● YOUR GOAL
List each line of the data that holds the word "computer".

(SUPPLIED MATERIAL begins)

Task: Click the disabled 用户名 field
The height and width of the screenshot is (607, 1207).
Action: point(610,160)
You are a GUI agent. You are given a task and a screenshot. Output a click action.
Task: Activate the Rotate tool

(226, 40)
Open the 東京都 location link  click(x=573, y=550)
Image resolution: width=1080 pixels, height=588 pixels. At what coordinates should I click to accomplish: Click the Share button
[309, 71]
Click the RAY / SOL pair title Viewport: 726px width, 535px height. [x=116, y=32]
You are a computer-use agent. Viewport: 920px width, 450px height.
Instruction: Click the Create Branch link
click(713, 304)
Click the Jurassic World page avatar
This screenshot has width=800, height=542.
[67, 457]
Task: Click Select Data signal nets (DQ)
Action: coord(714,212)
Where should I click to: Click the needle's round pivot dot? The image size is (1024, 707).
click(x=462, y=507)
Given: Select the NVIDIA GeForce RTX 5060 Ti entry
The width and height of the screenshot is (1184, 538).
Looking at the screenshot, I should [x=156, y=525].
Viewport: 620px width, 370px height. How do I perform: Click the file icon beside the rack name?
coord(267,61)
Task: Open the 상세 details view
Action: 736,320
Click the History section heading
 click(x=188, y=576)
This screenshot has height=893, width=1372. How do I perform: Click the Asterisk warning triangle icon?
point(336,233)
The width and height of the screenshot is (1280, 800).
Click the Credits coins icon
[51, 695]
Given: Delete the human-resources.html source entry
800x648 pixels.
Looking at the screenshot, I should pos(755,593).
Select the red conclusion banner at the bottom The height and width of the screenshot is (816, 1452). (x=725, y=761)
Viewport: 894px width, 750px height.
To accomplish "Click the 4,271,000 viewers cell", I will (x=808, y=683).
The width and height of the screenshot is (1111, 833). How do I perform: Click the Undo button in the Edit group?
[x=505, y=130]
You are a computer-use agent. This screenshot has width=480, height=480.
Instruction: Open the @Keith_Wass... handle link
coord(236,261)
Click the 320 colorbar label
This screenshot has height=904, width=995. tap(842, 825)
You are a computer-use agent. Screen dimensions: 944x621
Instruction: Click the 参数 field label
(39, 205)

(SUPPLIED MATERIAL ends)

● ANSWER SECTION
You are a computer-use agent. Viewport: 920px width, 450px height.
You are a computer-use agent. This screenshot has width=480, height=480.
You are a computer-use agent. Screen dimensions: 944x621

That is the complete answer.